J’ai récemment eu le plaisir de rencontrer l’auteur-illustrateur Pef à la médiathèque Bonlieu d’Annecy. Invité de la saison culturelle en cours, il s’est lancé dans un marathon sans précédent : expos, rencontres littéraires, dédicaces.
Il m’a offert l’occasion de lier connaissance avec le poète breton Yvon Le Men, dont je partagerai avec vous sur ce blog quelques poèmes.
Haut en couleur et en spontanéité, il m’a baptisé « L’homme du lac » pour les poèmes sur Annecy, son lac et ses environs que je porte à la connaissance du plus grand nombre sur le site Annecy en poésie. Puis il m’a dédicacé un ouvrage, chiné sur Internet, que j’aime particulièrement car il associe avec humour la cuisine à la poésie : « Fablier de cuisine ».
On y découvre des fables où les situations funambulesques mènent habillement vers des morales inscrites dans la réalité de nos sociétés.
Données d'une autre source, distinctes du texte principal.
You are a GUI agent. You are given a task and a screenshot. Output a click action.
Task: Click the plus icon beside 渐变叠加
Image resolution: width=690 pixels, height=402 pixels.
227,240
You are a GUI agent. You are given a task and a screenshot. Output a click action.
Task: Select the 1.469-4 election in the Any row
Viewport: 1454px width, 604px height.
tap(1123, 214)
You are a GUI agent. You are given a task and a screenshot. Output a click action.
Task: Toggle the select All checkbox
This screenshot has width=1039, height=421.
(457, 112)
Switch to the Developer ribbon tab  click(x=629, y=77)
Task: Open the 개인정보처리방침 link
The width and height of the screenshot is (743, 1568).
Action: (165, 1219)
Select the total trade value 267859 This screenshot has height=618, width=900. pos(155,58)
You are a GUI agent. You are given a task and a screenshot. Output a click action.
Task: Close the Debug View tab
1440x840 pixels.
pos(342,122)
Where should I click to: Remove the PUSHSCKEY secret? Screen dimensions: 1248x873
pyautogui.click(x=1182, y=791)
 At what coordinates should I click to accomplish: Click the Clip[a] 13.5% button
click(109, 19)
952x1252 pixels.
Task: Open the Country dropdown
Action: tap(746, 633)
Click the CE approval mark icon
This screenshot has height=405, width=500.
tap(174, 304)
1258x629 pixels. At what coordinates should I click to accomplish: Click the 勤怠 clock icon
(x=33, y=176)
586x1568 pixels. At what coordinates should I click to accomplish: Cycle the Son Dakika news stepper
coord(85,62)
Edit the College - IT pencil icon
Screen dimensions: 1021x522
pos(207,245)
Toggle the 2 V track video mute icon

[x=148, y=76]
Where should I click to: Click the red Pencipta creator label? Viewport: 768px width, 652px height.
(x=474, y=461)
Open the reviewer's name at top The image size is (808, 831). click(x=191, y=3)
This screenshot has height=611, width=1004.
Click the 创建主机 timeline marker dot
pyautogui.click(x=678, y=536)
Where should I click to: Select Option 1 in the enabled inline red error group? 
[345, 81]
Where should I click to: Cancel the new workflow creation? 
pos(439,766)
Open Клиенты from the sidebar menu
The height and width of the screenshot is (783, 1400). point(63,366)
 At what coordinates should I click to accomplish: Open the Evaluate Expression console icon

Pef nous livre des poèmes amusants et satiriques qui peuvent être appréciés avec différents degrés de lecture, qu’on soit jeune ou moins jeune.
Voici l’une de ces fables, où McDo en prend pour son grade :
LE GÉNÉRAL ET LE RESTAURANT
À pied ou à dada
le général Mac Do,
celui de Waterloo,
offrait à ses soldats
un peu de pain volé
aux pauvres paysans
et de la viande hachée
par ses canons tonnant.
– Ah, il faut bien nourrir
tous ceux qui vont mourir,
confiait sans mystère
ce brave militaire.
La chère n’est pas chère,
quand on s’en va-t-en guerre !
De victoire en défaite
il fut mis en retraite
Que faire à soixante ans ?
– Ouvrir un restaurant
qui portera mon nom,
sacré nom d’un canon !
Là où la viande abonde
ça plaît à tout le monde.
Avec du pain mouillé
par la pluie, c’est prouvé,
pour faire un peu plus frais.
Et Mac Do d’ajouter :
– Il faut bien les nourrir,
tous ceux qui vont mourir
un peu plus tard, évidement,
c’est le seul changement.
N’ayant plus d’ennemis
je tire sur les prix
et par mansuétude
je reprends mes études.
À force de calculs
le résultat fut nul.
Ce qu’on mange au Mac Do
me fait froid dans le dos.
Le pain volé à la misère,
ce qu’on tue à la guerre,
dès la paix revenue,
coûtent plus d’un écu.
Pef, in Fablier de cuisine, Ed. Lo Païs, coll. d’Enfance, 1998.